宏基因體學的理論基礎建立在培養非依賴性(culture-independent)方法之上。Pace et al.(1986)率先使用環境 16S rRNA 基因選殖揭示了未培養微生物的巨大多樣性;Handelsman et al.(1998)正式提出 metagenomics 一詞。Venter et al.(2004)的 Sargasso Sea 全基因體鳥槍定序是里程碑式的研究,從 200 L 海水中鑑定出 148 個新的細菌門系和 120 萬個新基因。
組裝與分箱
宏基因體組裝面臨獨特挑戰:不均勻的覆蓋深度(豐度差異可達 10^5 倍)、種間共享的保守區域造成嵌合組裝(chimeric contigs)、以及近緣物種的微小差異。MEGAHIT 使用 succinct de Bruijn graph 降低記憶體需求;metaSPAdes 在多個 k-mer 值下組裝並整合結果。

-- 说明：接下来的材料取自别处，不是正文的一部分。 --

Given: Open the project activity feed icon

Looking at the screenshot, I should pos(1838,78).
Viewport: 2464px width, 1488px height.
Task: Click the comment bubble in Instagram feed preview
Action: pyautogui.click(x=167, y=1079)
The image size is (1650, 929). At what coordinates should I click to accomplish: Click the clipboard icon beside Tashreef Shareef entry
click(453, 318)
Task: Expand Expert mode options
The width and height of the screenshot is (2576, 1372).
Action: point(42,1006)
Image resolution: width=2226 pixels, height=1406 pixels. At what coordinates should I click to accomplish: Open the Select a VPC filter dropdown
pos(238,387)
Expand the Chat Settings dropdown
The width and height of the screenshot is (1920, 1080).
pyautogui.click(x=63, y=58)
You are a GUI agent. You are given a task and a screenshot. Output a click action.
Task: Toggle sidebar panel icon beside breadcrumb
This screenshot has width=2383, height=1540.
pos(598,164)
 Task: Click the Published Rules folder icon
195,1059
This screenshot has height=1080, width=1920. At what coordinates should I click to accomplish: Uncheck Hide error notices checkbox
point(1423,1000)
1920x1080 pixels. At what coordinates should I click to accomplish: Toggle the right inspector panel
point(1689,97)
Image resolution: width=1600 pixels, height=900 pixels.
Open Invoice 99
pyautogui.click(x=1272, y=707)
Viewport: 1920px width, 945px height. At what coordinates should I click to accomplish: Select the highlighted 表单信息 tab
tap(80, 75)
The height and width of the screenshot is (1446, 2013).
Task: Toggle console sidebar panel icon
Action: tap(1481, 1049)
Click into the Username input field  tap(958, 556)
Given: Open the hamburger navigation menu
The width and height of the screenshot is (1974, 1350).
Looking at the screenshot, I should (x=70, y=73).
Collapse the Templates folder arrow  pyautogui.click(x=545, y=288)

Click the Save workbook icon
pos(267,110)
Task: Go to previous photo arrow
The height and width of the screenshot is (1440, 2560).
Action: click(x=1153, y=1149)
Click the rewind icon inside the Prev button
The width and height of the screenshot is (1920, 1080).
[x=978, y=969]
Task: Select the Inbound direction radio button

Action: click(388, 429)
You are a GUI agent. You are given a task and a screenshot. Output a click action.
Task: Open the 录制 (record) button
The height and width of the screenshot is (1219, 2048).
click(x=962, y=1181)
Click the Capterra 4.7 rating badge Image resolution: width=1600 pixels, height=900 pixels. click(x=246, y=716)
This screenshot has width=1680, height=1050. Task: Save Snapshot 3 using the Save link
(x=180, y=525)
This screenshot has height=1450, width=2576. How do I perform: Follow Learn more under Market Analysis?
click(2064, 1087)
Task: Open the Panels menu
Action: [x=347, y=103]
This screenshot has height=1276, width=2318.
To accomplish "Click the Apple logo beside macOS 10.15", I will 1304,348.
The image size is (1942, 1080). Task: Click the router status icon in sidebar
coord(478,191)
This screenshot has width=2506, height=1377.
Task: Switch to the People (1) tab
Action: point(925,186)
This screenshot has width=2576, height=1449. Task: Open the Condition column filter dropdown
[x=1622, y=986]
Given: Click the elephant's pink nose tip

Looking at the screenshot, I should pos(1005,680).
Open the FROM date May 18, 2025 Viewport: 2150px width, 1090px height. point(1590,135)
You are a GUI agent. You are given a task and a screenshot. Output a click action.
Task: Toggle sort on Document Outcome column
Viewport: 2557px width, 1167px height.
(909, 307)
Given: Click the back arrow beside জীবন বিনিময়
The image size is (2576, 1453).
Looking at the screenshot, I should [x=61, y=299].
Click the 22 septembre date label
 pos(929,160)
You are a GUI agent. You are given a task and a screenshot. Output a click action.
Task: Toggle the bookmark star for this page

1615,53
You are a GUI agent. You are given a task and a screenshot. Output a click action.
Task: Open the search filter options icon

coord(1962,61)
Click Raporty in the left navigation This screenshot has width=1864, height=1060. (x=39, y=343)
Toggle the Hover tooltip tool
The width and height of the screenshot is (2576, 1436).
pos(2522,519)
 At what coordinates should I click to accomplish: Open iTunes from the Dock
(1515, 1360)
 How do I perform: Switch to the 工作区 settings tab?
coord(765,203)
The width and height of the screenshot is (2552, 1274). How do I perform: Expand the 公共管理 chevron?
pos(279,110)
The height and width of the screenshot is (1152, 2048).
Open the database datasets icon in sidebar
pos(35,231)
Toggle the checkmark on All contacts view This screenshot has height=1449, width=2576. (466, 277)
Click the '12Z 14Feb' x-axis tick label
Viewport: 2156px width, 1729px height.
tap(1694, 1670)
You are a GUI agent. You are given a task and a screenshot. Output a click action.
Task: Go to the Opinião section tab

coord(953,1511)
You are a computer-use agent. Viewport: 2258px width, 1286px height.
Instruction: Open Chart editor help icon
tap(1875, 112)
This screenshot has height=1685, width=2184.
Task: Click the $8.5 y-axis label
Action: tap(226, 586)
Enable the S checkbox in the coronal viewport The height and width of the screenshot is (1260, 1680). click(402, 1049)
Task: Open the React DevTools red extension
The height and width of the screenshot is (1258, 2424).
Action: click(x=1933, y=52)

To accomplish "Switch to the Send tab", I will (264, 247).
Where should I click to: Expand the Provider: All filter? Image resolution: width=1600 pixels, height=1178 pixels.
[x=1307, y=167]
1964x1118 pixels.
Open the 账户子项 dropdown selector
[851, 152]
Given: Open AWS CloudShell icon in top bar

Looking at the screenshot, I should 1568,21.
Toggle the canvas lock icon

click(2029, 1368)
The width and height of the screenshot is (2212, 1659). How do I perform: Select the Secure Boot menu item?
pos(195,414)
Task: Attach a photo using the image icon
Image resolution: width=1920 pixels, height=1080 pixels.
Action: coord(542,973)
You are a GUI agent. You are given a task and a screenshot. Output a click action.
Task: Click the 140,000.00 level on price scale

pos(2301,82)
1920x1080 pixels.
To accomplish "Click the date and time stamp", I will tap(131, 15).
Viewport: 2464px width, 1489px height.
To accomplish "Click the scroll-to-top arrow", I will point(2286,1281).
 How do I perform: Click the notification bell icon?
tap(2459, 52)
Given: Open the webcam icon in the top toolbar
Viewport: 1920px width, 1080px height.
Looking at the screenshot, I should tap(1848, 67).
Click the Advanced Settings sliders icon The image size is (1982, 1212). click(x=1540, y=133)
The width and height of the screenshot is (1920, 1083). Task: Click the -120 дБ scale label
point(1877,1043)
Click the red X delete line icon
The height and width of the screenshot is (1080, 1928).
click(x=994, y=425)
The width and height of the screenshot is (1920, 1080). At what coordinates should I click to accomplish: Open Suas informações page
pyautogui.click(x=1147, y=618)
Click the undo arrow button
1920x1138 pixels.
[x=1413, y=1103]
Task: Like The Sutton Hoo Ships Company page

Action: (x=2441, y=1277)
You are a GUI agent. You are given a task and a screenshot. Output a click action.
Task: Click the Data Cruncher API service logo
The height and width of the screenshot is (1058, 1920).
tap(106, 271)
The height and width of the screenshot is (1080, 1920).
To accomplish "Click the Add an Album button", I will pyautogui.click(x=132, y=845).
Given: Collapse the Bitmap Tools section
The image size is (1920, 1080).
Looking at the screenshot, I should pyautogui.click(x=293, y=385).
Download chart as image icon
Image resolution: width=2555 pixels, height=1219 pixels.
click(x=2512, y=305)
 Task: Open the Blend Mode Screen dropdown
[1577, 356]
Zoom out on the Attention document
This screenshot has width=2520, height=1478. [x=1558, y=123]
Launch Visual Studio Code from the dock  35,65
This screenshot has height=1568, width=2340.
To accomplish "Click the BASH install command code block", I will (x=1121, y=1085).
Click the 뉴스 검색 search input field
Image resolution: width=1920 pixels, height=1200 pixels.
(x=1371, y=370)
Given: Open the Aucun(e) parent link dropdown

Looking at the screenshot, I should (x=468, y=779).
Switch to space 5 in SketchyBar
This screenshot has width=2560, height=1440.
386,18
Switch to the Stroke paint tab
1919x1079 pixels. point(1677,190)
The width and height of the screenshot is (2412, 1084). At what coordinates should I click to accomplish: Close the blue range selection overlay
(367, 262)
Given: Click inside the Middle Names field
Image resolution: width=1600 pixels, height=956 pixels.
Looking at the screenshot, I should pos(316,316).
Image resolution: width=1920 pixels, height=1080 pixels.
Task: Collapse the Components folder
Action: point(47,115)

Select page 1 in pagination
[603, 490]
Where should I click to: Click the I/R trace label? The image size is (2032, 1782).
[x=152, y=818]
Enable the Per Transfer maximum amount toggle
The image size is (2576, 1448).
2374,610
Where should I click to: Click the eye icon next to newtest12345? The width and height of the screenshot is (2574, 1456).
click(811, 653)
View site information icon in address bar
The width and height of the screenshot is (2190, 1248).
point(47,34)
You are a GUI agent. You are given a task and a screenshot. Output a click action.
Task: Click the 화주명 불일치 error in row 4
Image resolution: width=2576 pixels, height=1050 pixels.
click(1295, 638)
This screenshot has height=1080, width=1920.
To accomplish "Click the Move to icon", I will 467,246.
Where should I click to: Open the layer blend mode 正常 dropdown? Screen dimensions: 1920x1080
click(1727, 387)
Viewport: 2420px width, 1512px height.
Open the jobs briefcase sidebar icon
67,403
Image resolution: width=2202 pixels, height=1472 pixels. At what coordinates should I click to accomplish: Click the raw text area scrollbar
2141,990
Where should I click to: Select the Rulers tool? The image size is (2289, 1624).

分箱(Binning)是將組裝後的 contigs 按物種來源分組,重建個別物種的 metagenome-assembled genomes(MAGs)。基於組成特徵的方法利用 tetranucleotide frequency 和 GC 含量;基於覆蓋深度的方法利用同一物種 contigs 在多個樣本中的共變模式。MetaBAT2 和 CONCOCT 結合兩類特徵,DAS Tool 整合多個分箱工具的結果。MAG 品質以 CheckM 評估:completeness(基於 lineage-specific single-copy marker genes)> 90% 且 contamination < 5% 為高品質 MAG(Bowers et al., 2017, MIMAG 標準)。
統計分析框架
組成數據的統計分析需要特殊處理,因為相對豐度數據是 compositional data(各成分之和恆為定值)。Aitchison(1986)的對數比轉換(log-ratio transformation)是理論基礎;ALDEx2 使用 centered log-ratio(CLR)轉換加上貝氏估計來處理稀疏性。差異豐度分析的常用方法包括 DESeq2(negative binomial model)、ANCOM-BC(bias-corrected compositional analysis)和 MaAsLin2(multivariate linear model)。
長讀定序的新機遇
PacBio HiFi 和 Oxford Nanopore 在宏基因體學中的應用正在快速增長。長讀序列可以跨越重複區域,大幅改善組裝連續性和分箱準確度。HiFi reads 的 >99.9% 準確度使其適合直接進行 SNV 級別的 strain-level 分析。Nanopore 的即時定序能力適合現場快速檢測(如 MinION 用於疫情調查)。
功能宏基因體學前沿
宏轉錄體學(metatranscriptomics)揭示微生物群落的即時活性;宏蛋白質體學(metaproteomics)和宏代謝體學(metametabolomics)進一步連結基因潛力與實際功能。整合多體學數據的 genome-scale metabolic modeling(如 MICOM)可以預測群落層級的代謝交互作用和營養互利關係。